A machine learning algorithm has created tiny (64×64 pixels) 32-frame videos based on text descriptions [sciencemag.org]:
The researchers trained the algorithm on 10 types of scenes, including "playing golf on grass," and "kitesurfing on the sea," which it then roughly reproduced. Picture grainy VHS footage. Nevertheless, a simple classification algorithm correctly guessed the intended action among six choices about half the time [aaai.org]. (Sailing and kitesurfing were often mistaken for each other.) What's more, the network could also generate videos for nonsensical actions, such as "sailing on snow [toronto.edu]," and "playing golf at swimming pool [toronto.edu]," the team reported this month at a meeting of the Association for the Advancement of Artificial Intelligence in New Orleans, Louisiana.
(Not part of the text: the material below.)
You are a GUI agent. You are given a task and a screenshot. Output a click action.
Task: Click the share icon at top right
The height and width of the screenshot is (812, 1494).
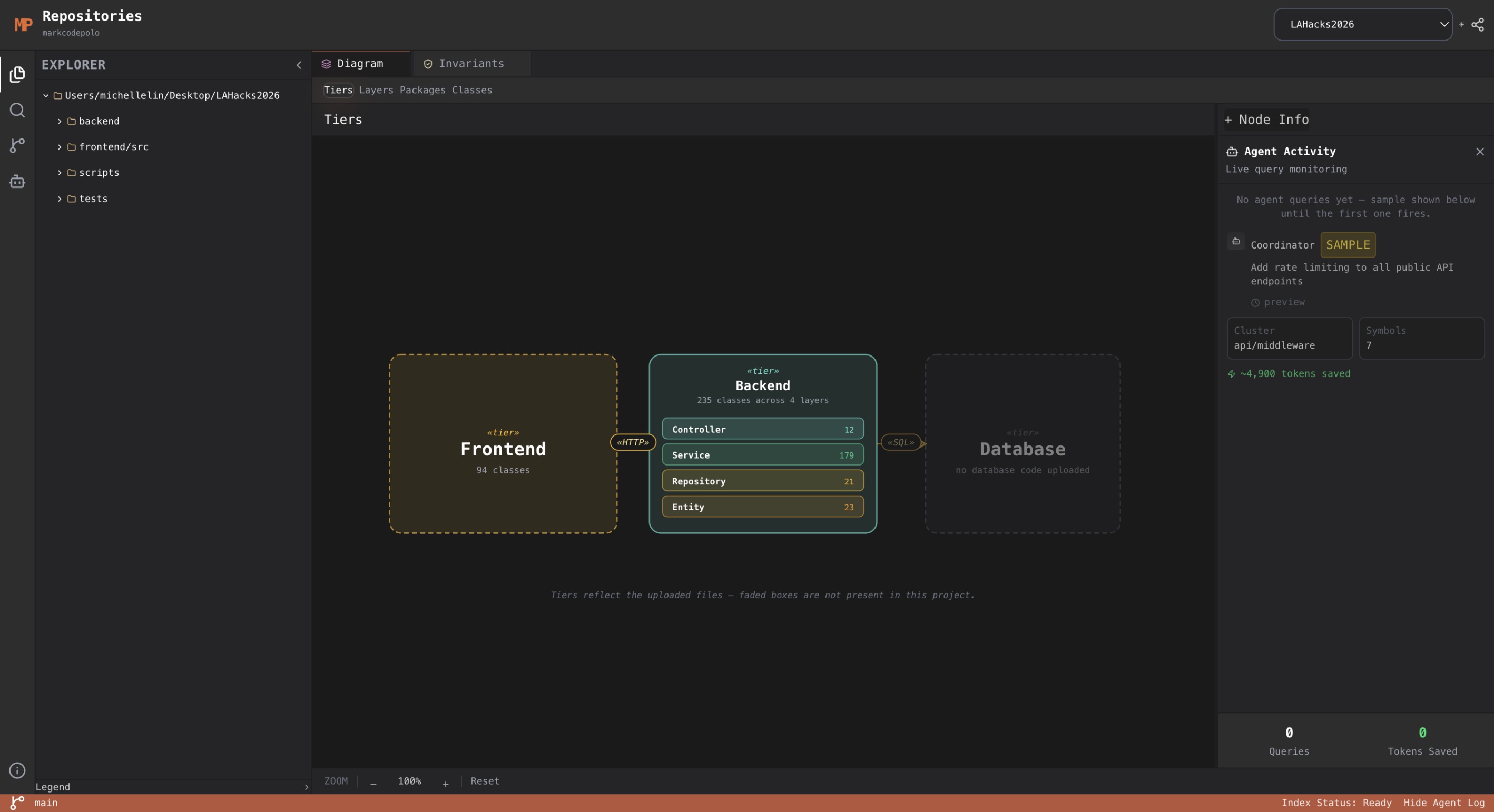tap(1477, 24)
[...] Currently, the videos are only 32 frames long—lasting about 1 second—and the size of a U.S. postage stamp, 64 by 64 pixels. Anything larger reduces accuracy, says Yitong Li, a computer scientist at Duke University in Durham, North Carolina, and the paper's first author. Because people often appear as distorted figures, a next step, he says, is using human skeletal models to improve movement.
Tuytelaars also sees applications beyond Hollywood. Video generation could lead to better compression if a movie can be stored as nothing but a brief description. It could also generate training data for other machine learning algorithms. For example, realistic video clips might help autonomous cars prepare for dangerous situations they would not frequently encounter. And programs that deeply understand the visual world could spin off useful applications in everything from refereeing to surveillance. They could help a self-driving car predict where a motorbike will go, for example, or train a household robot to open a fridge, Pirsiavash says.
An AI-generated Hollywood blockbuster may still be beyond the horizon, but in the meantime, we finally know what "kitesurfing on grass" looks like.